1.Conduct an assessment of the Microsystem in which you are completing your clinical immersion experience using the 5P’s framework from your readings.
- Identify a specific patient cohort within a Microsystem.
3.Identify a particular problem associated with the clinical management of this selected patient cohort.
4.Perform a root cause analysis of the identified problem. Med/Surg Unit at a VA Hospital- Problem Post-Infection in Total Knee Arthoplasty. Please include Reference page. 5P-purpose,patients,professionals,processes, and patterns.
Clinical Immersion Project
Assessment of the Microsystem
Purpose – an effective microsystem should have a purpose and clearly outlined mission statement. The purpose helps in outlining the sole reason for the existence of the microsystem. It also helps in developing common goals. The purpose of VA Hospital is to provide care to those who have “borne the battle” including their close relatives (U.S. Department of Veterans Affairs, 2016).
Patients – all members within the microsystem develop professional relationships with the patients they attend to in order to gain more knowledge about them. Members learn about the patients’ lifestyle, work-life, their perception on the quality of care provided, the pain they undergo from the condition(s) being treated, and among other details.
Professionals – all members providing care to patients within the microsystem are regarded as professionals. Staff members at VA develop positive relations and work as a team towards accomplishing the hospital’s goals. In order to gain a better understanding of the microsystem, staff surveys are conducted on regular basis. In such surveys, staff members are able to express their opinion on how services can be improved.
Processes – in a hospital setting, there are numerous processes to be observed in the care of patients. Tasks may at times overlap, while at other times they may be complementary. Often, a flowchart is developed to indicate how the sequence of events inn caring for the patients.
Patterns – in any microsystem, there are patterns which are the result of routine procedures. At VA Hospital, meetings are held weekly to review quality of care provide to patients and to discuss new events.
Specific patient cohort
Specific patient cohorts describe a group of patients who share a particular characteristic. In the microsystem, a specific patient cohort can be the risk of post-infection in total knee arthroplasty in patients suffering from diabetes mellitus. Poor surgical outcomes are associated with patients suffering from diabetes mellitus. This is associated with poor glycemic control among patients suffering from diabetes. Poor glycemic control leads to post-operation infections with adverse impacts on patients’ health. The most common type of post-operation infection is deep vein thrombosis.
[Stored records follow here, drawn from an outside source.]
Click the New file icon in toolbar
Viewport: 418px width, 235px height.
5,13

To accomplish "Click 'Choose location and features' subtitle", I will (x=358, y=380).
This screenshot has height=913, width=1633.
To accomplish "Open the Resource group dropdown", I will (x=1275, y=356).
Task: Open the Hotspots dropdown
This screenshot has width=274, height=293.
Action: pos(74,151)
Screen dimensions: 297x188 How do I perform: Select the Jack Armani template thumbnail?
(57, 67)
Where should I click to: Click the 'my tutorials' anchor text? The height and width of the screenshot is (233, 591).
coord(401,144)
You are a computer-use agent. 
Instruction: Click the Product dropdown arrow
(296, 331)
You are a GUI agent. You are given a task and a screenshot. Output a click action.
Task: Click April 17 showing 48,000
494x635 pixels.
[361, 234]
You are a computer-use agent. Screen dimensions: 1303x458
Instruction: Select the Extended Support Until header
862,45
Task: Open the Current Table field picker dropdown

Problem associated with management of the particular cohort
Diabetes is a risk factor following a total knee arthroplasty surgery among patients (Yang et al., 2015). Diabetes mellitus, among other patient-factors such as smoking, obesity, and age have been attributed to the development of deep vein thrombosis. The particular problem associated with the management of the particular cohort is the severe impact of diabetes on multiple organs of the patients. Combined with total knee arthroplasty, diabetes may lead to severe outcomes following surgery. This occurs especially in the diabetes is poorly controlled among patients. When diabetes is poorly controlled, bone, tissue and tendon healing are negatively impaired (Yang et al., 2015). Diabetes may lead to certain diseases such as renal disease and neuropathy which may impact the healing process and contribute to post-operation infections such as deep vein thrombosis.
Root cause analysis of the identified problem
Post-infection in total knee arthroplasty is a common problem affecting most patients. Contamination during surgery is the most common cause of deep infections following a total knee arthroplasty. Wound contamination may arise from both the patient as well as the surgeon (Bryan & Yarbrough, 2013). This makes it difficult to pinpoint the specific cause of the problem. The surgical wound is least resistant to bacterial and other microorganisms which cause disease. This makes it particularly vulnerable to deep infections which may affect the bone tissue. The presence of other risk factors such as diabetes mellitus, obesity, smoking, and age also impact the risk of developing deep infections following surgery.
Bryan, C. S., & Yarbrough, W. M. (2013). Preventing Deep Wound Infection after Coronary Artery Bypass Grafting: A Review. Texas Heart Institute Journal, 40(2), 125–139.
U.S. Department of Veterans Affairs. (2016). About VA. Retrieved from: http://www.va.gov/landing2_about.htm
Yang, G., Meng, F., Liu, Y., Kong, L., & Shen, Y. (2015). Diabetes mellitus and risk of deep vein thrombosis after total knee replacement: a meta-analysis of cohort studies. International Journal of Clinical and Experimental Medicine,8(6), 9086–9092.